Yeah, back, back the room. So the question is whether you sort of—I'm going to sort of interpret this as you—you figure if you invest in this deal which you don't really care about you somehow get into another deal, sort of—I think the term he used was a gateway deal. Have you ever experienced that?
So I think in the very early days, so we're talking 2004, 2005, when I was nobody in the ecosystem and I had zero deal flow, I was trying to sort of figure out what those, would you call gateway deals were, where I wasn't super convinced about everything, but everyone around the cap table was actually super smart and had access.
And so I think the one gateway deal I did in the early days was Feedster, which was one of the very first search engines.

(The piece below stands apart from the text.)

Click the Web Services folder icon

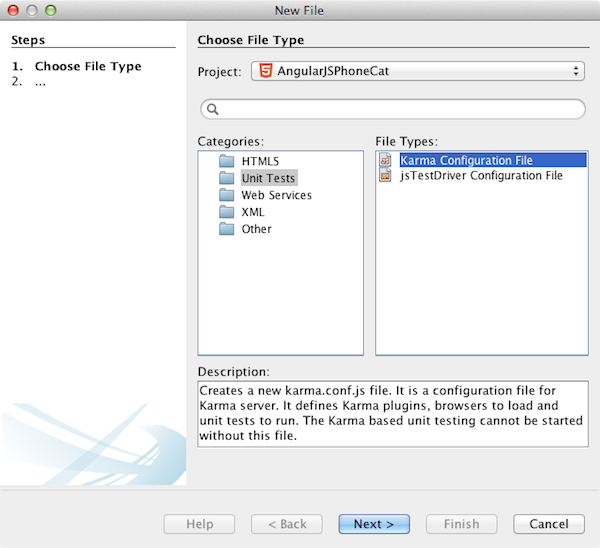(226, 195)
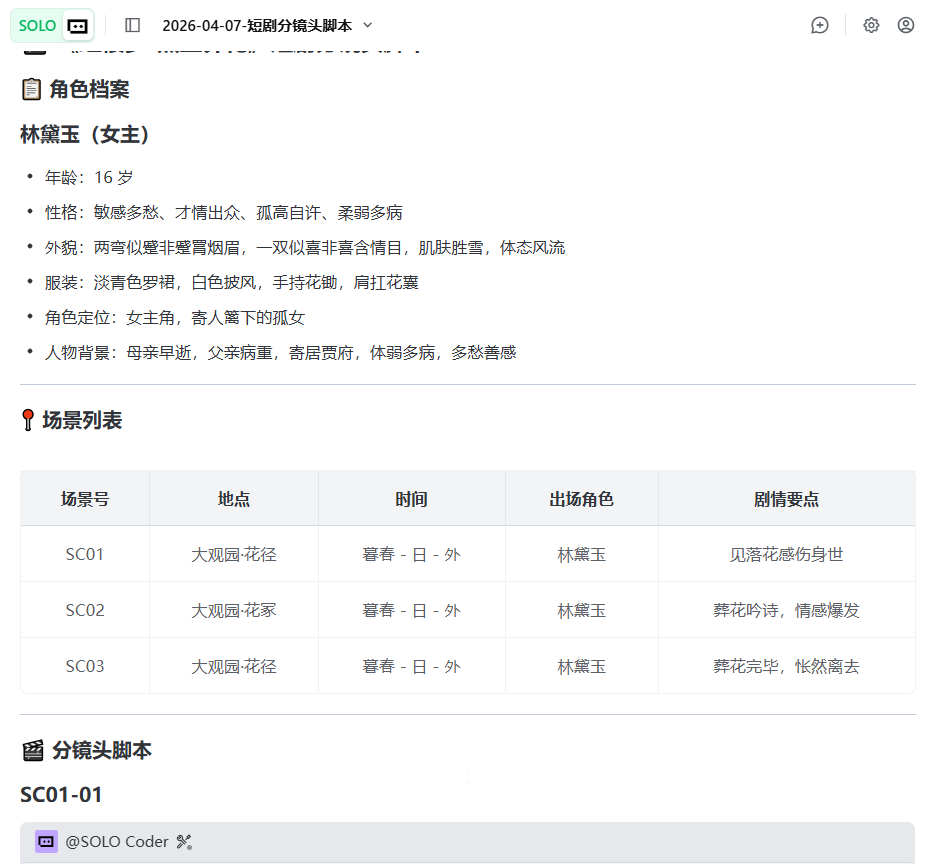Image resolution: width=931 pixels, height=864 pixels.
Task: Open the user account profile icon
Action: 906,25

It wasn't a success, but the syndicate—that was my first deal with Josh Kopelman, for example.
And so getting that deal allowed me to get to know a bunch of people. Would I have had the same outcome without Feedster? Yeah, probably, but I wouldn't do too many of those because at the end of the day, you know, it's your track record; it's your money. Sort of don't go into a deal if you think it's gonna be a disaster because if you think it's going to be a success, it probably will be a disaster, but you think this is a stir—I don't even touch it—the best gateway deal in my opinion is a successful deal.
Okay, one more question right here. Do you actually not do deals based on how your portfolio is currently constructed? So, for example, would you avoid more meal deals if you've already done too many? Is that the question?
Or maybe, however, have you seek out investments based on the portfolio construction that you're looking for? I was just gonna say, um, so for us, one of the industries that we used to like investing in, it was gaming because we used to think—like, oh, we had some early successes, Taboola, a few other things like that—and then we learned later that the gaming industry is very difficult, and it wasn't producing the same returns that we were looking for, and so that's one particular industry that we pivoted from just because it started—there were a lot of signals in the marketplace that made it difficult.
So that's something that we passed on. And then the other piece of that is, like, sometimes if we're overly concentrated on certain things in our portfolio, we'll stop looking at them. So, for example, one of the things that we did do early on based on my background is advertising-related companies, and then we just got too concentrated in those.
And they were same thing; the industry—there weren't that many exits happening at the time, so we thought, you know, what? We're already concentrated in that; let's wait and see. Let's concentrate on another industry; those are great examples of the characteristics of companies, which are all sectors that are challenging in terms of actually getting to an outcome.
I would say have your principles, have your investment strategy, you know, with the factors—don't do too much back testing because remember, companies, you know, will have a multi-tier of, you know, thirty, forty percent between season series anyway. And so a lot of your positions will not be the ones you have at the end of the portfolio's life.
Jeff, Andreea, thank you so much for coming.